“There’s nothing to be afraid of. We’re not going to hurt you.”

What would you say to that when the line is being delivered by perennial nasty Victor Jory? I’d do my best to get out of harm’s way.

The Man Who Turned to Stone (Half Sheet) 1957

Using a detention home for girls as a backdrop, Mr. Jory heads a small group of scientists from the 1700’s who have found the secret to eternal life. Sadly like most immortals, he needs a steady supply of humans to keep him and his fellow immortals alive. Luckily for the group that includes Paul Cavanagh, Jory is the warden of this girls center and can easily make use of the poor souls within leaving none the wiser when he reports the occasional death or suicide.

The tension increases drastically among Jory and his followers when the transfusions needed from the living don’t last as long which only increases the number of donors and the frequency in which they are needed.


Inmate Jean Willes notifies care worker Charlotte Austin that is all not right in the girls prison and too many are going missing or turning up dead. Austin brings forth her studies only to have slippery Jory attempt to shrug them off as foolish innuendos. When the state assigns William Hudson to look into the issue and the alarming number of deaths, Jory and his crew might find themselves turning to stone much sooner than they would prefer.

Silly fun for the drive in crowd from noted producer Sam Katzman with Laszlo Kardos directing. Sam had an incredible amount of credits to his name including many of the Dead End Kids features and the Jungle Jim series among so many others. Click here to see his long list at IMDB.

Playing our main ghoul and key killer is Jory’s Frankenstein Monster like creation Friedrich von Ledebur. The make up gives him a very skeletal look in the zombie like tradition. He lumbers around picking up women in their nightgowns as their screams fall to convenient fainting spells. By the time he turns to stone I can’t help but recall that Hammer did it so much better in the 1964 flick, The Gorgon.

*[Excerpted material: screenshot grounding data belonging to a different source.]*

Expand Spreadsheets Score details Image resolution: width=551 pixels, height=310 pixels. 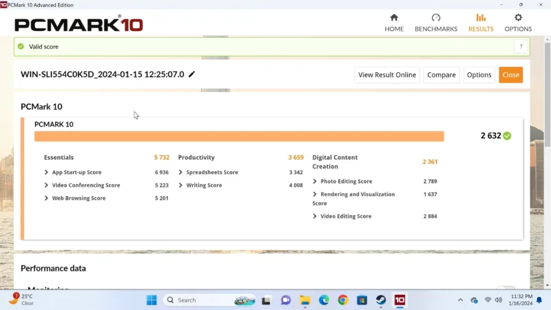pos(180,172)
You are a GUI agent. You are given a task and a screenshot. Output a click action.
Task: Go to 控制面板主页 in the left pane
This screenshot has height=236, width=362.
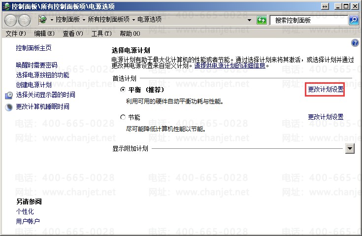tap(33, 48)
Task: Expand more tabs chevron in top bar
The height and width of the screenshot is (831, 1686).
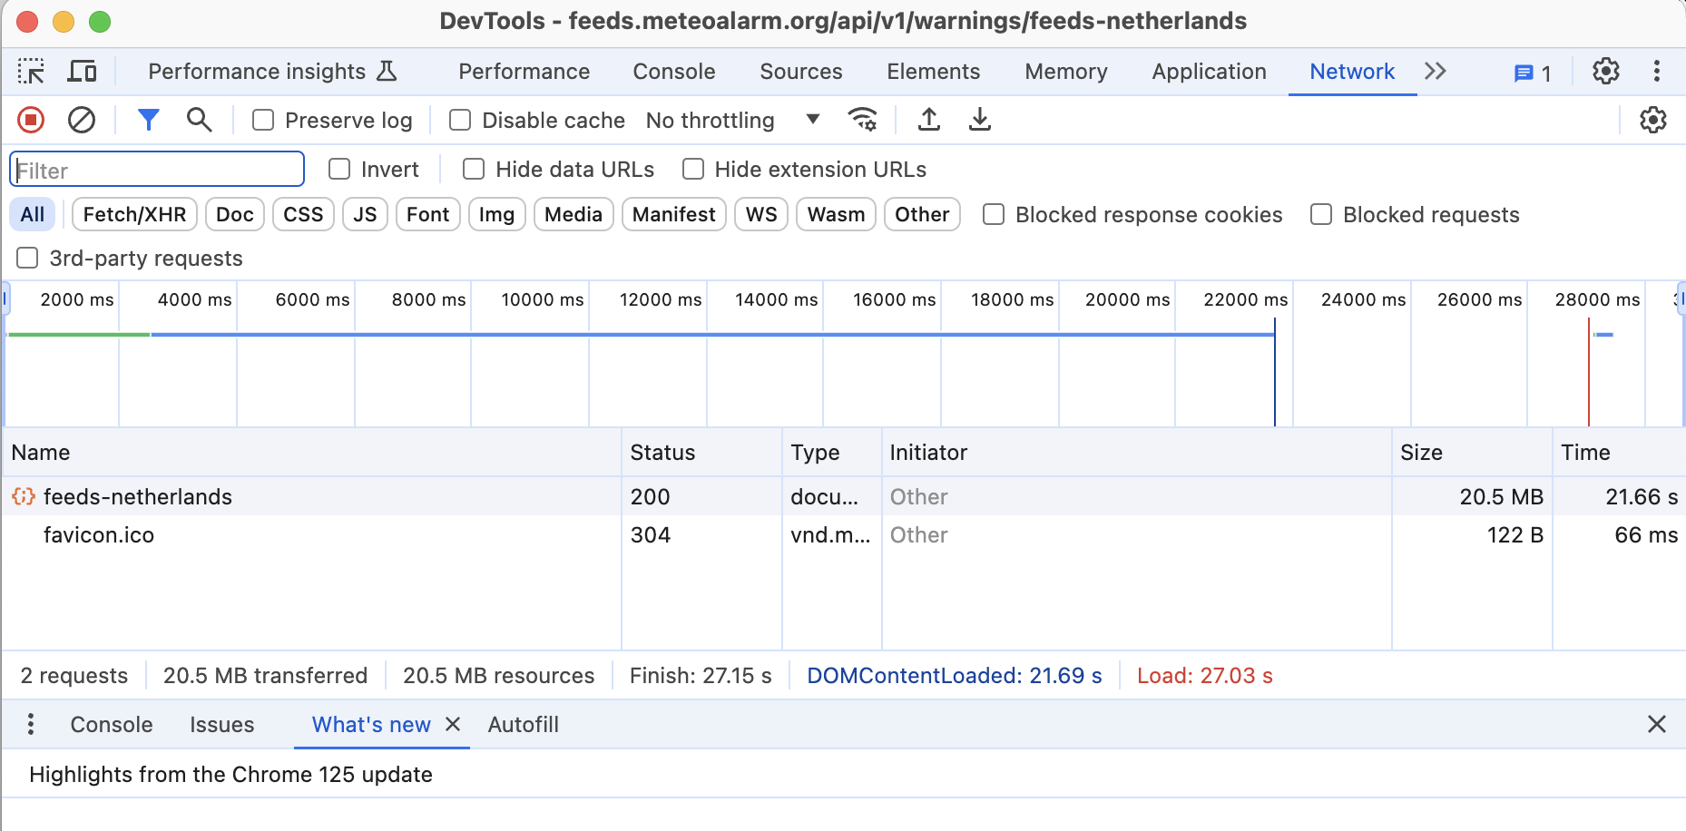Action: point(1435,72)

The use of the girls detention center doesn’t really get much play as it would a decade or so later when more skin and blood had seeped into what was passable for entertainment. More like the Philippine productions in the early seventies when women in prison flicks were great fodder for the “B” film circuit. Not to mention fans of Pam Grier.

The only face I recognized here among the inmates was Jean Willes. This time out she doesn’t get to play the sexy “bad girl” which I have always associated her with in the few appearances I have seen her in. Titles like The King and Four Queens where she tries her hand at seducing Gable.


Our main villain Victor Jory is an actor that I have seen numerous times and have to be honest, never really thought much of. Perhaps it’s because I find his roles are usually the same. Meaning one dimensional. There doesn’t seem to a likable bad guy among them. Bogie started out as a bad guy but he always impressed. Jory enters Karloff territory with this role but Boris would have displayed a likable genteel side to the whole farce that almost makes you root for him. I never read Jory that way.

Still, there’s always a certain amount of charm in these “B” thrillers meant for late night viewings when the lights are low and a host of Peter Vincent’s stature is to be found introducing them.